CREATE KEYSPACE IF NOT EXISTS my_keyspace
WITH replication = {'class': 'SimpleStrategy', 'replication_factor': 1};
CREATE TABLE my_keyspace.my_table (
id text,
some_text text,
code text,
some_set set<int>,
a_float float,
name text,
type int,
a_double double,
another_set set<int>,
another_float float,
yet_another_set set<text>,
PRIMARY KEY (id, some_text, code)
) WITH read_repair_chance = 0.0
AND dclocal_read_repair_chance = 0.1
AND gc_grace_seconds = 864000
AND bloom_filter_fp_chance = 0.01
AND caching = { 'keys' : 'ALL', 'rows_per_partition' : 'NONE' }
AND comment = ''
AND compaction = { 'class' : 'org.apache.cassandra.db.compaction.SizeTieredCompactionStrategy' }
AND compression = { 'sstable_compression' : 'org.apache.cassandra.io.compress.LZ4Compressor' }
AND default_time_to_live = 0
AND speculative_retry = '99.0PERCENTILE'
AND min_index_interval = 128
AND max_index_interval = 2048;
CREATE INDEX idx_my_table_code ON my_keyspace.my_table (code);
Then I insert some rows on the table. Some of them have empty sets. I perform this query through the default CQL client and get the row I am expecting:
SELECT * FROM my_table WHERE code = 'test';
Then I run some tests which are outside my control. I don't know what they do but I expect they read and possibly insert/update/delete some rows. I'm sure they don't delete or change any of the settings in the index, table or keyspace.
After the tests, I log in again through the default CQL client and run the following queries.
SELECT * FROM my_table WHERE code = 'test';
SELECT * FROM my_table;
SELECT * FROM my_table WHERE id = 'my_id' AND some_text = 'whatever' AND code = 'test';
The first one doesn't return anything.
The second one returns all the rows, including the one with code = 'test'.

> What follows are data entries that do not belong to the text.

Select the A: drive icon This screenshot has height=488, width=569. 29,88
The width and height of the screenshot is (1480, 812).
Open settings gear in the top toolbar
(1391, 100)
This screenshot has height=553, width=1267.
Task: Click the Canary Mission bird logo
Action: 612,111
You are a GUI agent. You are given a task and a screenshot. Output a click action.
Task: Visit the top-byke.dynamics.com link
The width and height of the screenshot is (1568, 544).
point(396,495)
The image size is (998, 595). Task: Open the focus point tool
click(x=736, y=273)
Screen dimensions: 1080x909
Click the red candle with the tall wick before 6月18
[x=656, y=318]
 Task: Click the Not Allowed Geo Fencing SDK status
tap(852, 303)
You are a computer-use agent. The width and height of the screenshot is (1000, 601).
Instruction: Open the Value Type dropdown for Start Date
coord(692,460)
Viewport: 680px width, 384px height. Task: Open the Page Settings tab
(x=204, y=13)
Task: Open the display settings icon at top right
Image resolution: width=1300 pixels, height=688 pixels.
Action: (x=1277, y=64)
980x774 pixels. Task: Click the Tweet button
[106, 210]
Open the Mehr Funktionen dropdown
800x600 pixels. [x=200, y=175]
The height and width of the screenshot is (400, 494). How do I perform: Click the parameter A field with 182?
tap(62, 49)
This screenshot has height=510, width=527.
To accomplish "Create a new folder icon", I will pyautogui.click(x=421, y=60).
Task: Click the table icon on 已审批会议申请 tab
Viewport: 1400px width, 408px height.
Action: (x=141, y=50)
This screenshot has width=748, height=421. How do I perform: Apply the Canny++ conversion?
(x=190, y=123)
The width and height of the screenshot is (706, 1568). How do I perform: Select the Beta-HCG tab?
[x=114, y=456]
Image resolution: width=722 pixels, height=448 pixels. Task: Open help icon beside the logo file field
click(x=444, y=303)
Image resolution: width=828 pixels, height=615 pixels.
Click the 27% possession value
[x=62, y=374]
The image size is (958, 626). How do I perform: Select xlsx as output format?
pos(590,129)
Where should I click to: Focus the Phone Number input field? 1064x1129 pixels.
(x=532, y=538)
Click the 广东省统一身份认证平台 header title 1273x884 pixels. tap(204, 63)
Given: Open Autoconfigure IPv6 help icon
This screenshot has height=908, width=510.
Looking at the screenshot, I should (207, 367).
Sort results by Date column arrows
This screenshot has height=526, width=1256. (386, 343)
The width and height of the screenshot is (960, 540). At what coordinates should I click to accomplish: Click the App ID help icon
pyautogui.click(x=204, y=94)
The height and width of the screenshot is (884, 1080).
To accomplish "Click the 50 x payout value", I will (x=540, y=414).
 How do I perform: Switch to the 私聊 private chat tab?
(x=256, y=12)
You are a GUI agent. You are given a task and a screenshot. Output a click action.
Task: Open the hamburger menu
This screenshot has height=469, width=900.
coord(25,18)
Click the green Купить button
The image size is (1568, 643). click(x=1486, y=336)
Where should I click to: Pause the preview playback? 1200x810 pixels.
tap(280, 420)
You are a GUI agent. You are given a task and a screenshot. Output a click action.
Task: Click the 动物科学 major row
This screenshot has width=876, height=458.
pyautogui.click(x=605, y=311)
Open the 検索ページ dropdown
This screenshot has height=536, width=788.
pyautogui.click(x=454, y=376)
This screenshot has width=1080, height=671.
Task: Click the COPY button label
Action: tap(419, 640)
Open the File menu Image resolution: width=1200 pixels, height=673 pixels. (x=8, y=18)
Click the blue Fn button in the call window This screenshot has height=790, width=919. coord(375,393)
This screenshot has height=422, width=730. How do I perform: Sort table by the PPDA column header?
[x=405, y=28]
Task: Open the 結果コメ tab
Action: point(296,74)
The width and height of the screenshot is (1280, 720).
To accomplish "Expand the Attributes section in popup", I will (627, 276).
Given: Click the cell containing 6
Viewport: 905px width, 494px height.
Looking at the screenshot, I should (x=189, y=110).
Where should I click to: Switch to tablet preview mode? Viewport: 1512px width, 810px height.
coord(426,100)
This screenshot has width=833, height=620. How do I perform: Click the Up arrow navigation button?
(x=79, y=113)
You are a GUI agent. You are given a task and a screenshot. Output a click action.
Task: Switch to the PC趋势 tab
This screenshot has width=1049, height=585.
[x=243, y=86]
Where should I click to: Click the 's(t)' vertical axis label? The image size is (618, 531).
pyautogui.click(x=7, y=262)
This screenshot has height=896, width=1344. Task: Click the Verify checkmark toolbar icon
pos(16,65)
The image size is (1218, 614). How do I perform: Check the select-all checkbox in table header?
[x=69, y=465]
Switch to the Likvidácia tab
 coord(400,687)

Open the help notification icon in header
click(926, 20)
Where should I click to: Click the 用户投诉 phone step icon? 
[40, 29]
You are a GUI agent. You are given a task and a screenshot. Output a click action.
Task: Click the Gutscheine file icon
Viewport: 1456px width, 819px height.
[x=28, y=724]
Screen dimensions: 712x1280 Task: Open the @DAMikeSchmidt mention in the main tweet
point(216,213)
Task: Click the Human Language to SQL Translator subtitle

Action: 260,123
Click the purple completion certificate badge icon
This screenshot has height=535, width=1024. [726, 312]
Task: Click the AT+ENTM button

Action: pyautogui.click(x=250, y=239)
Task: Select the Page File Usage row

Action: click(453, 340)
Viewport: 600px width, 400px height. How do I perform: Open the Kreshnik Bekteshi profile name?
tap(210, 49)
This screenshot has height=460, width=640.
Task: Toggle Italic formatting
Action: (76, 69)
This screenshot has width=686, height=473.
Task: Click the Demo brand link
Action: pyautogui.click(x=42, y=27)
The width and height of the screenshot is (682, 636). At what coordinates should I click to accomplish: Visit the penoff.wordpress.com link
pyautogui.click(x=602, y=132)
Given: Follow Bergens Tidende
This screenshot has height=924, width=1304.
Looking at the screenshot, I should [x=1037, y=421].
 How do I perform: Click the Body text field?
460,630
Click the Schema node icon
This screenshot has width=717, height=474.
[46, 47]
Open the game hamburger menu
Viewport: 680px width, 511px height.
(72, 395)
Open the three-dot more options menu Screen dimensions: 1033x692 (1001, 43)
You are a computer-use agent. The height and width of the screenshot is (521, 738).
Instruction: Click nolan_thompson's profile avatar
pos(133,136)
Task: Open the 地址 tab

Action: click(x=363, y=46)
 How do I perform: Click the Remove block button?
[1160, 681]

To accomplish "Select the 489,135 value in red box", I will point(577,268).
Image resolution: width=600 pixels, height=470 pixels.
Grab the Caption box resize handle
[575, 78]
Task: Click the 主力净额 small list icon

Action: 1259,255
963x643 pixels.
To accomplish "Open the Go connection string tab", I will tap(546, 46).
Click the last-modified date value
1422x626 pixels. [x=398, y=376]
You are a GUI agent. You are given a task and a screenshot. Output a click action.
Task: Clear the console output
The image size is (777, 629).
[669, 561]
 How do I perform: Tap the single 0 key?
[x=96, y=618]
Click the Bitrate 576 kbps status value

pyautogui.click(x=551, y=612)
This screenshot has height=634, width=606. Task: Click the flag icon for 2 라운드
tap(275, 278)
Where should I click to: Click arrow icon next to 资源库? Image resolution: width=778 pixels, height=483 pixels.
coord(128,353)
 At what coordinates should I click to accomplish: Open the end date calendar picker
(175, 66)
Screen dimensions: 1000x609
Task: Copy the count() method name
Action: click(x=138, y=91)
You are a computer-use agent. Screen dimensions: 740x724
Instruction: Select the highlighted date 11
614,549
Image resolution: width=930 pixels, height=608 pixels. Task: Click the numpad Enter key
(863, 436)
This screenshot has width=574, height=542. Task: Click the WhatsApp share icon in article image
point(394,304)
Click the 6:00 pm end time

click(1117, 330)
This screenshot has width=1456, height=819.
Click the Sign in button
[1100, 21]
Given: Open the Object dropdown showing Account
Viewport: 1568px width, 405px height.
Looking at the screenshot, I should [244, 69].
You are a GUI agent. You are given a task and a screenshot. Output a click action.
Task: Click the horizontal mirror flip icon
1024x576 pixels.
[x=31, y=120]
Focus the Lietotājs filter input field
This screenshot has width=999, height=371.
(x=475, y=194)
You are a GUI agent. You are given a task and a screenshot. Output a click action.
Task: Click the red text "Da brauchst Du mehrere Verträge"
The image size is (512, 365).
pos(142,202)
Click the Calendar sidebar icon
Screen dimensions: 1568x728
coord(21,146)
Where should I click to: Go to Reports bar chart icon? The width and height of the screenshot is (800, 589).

The third one returns the expected row that the first query couldn't retrieve.
The only difference that I can see between this row and others is that it is one of the rows which contains some empty sets, as explained earlier. If I query for another of the rows that also contain some empty sets, I get the same behavior.
I would say the problem is related to the secondary index. Somehow, the operations performed during the tests leave the index in an state where it cannot see certain rows.
I'm obviously missing something. Do you have any ideas about what could cause this behavior?
Thanks in advance.
UPDATE:
I worked around the issue, but now I found the same problem somewhere else. Since the issue first happened, I found out more about the operations performed before the error: updates on specific columns that set a TTL for said columns. After some investigation I found some Jira issues which could be related to this problem:
https://issues.apache.org/jira/browse/CASSANDRA-6782
https://issues.apache.org/jira/browse/CASSANDRA-8206
However, those issues seem to have been solved on 2.0 and 2.1, and I'm using 2.2. I think these changes are included in 2.2, but I could be mistaken.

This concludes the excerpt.